— Data to process —
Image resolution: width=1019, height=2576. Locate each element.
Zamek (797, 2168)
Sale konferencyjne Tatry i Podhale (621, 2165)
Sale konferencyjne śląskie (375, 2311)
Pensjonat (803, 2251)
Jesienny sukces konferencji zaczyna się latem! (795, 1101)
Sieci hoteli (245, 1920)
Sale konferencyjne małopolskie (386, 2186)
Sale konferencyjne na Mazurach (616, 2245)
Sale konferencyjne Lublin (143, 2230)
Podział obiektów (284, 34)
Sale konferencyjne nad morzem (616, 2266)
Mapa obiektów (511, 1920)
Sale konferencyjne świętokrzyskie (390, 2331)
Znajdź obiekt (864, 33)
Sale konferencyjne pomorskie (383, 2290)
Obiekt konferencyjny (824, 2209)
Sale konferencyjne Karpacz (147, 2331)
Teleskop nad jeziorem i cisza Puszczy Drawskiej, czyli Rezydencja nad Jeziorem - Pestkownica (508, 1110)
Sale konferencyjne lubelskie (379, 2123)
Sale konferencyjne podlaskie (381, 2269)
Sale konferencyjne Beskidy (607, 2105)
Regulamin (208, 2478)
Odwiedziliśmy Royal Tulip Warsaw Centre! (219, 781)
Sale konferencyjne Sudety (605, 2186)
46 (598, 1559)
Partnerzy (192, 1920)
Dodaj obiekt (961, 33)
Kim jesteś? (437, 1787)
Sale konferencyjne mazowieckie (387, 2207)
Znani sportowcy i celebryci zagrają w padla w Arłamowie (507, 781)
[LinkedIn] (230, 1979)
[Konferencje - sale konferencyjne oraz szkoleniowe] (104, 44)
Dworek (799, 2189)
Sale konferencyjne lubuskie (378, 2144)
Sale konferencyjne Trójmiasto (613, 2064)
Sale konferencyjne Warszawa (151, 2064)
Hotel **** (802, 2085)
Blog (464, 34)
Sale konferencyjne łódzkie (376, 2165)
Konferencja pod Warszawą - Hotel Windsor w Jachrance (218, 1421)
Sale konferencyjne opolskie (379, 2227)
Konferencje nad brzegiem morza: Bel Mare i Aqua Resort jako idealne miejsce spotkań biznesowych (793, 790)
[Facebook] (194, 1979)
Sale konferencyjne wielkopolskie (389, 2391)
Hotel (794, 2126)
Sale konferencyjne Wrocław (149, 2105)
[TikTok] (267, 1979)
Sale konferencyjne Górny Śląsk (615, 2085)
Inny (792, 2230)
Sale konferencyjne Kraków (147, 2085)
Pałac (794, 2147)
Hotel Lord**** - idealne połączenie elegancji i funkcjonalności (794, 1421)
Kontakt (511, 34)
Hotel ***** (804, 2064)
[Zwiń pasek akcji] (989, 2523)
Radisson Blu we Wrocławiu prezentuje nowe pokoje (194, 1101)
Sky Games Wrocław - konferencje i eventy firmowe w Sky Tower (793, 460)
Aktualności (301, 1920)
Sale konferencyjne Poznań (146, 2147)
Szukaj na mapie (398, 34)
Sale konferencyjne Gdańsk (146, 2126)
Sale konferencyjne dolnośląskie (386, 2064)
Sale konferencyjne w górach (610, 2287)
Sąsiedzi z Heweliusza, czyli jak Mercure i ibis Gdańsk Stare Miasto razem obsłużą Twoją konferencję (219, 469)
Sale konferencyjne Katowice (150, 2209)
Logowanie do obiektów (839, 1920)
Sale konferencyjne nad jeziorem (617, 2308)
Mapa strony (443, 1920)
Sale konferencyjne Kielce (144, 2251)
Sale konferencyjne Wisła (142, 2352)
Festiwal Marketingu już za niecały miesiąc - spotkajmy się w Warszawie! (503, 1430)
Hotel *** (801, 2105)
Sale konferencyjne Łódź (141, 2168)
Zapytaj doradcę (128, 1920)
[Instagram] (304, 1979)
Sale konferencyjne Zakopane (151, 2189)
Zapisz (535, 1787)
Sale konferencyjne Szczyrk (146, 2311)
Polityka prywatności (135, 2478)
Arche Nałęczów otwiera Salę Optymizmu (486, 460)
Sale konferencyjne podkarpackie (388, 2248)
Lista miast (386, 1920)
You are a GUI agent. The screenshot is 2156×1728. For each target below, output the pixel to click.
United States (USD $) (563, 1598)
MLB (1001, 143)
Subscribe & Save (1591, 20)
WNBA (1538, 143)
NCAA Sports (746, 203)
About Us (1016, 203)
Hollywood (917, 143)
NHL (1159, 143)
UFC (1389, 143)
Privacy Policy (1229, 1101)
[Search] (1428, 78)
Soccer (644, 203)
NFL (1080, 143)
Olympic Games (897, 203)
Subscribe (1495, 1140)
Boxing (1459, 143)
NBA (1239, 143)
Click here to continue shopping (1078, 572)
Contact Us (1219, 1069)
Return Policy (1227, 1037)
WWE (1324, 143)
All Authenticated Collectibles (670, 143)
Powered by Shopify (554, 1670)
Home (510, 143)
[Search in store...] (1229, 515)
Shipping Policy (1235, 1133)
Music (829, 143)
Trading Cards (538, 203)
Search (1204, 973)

— Action item —
If a line of the data contains "czyli", copy it out.

— Problem solution —
Teleskop nad jeziorem i cisza Puszczy Drawskiej, czyli Rezydencja nad Jeziorem - Pestkownica (508, 1110)
Sąsiedzi z Heweliusza, czyli jak Mercure i ibis Gdańsk Stare Miasto razem obsłużą Twoją konferencję (219, 469)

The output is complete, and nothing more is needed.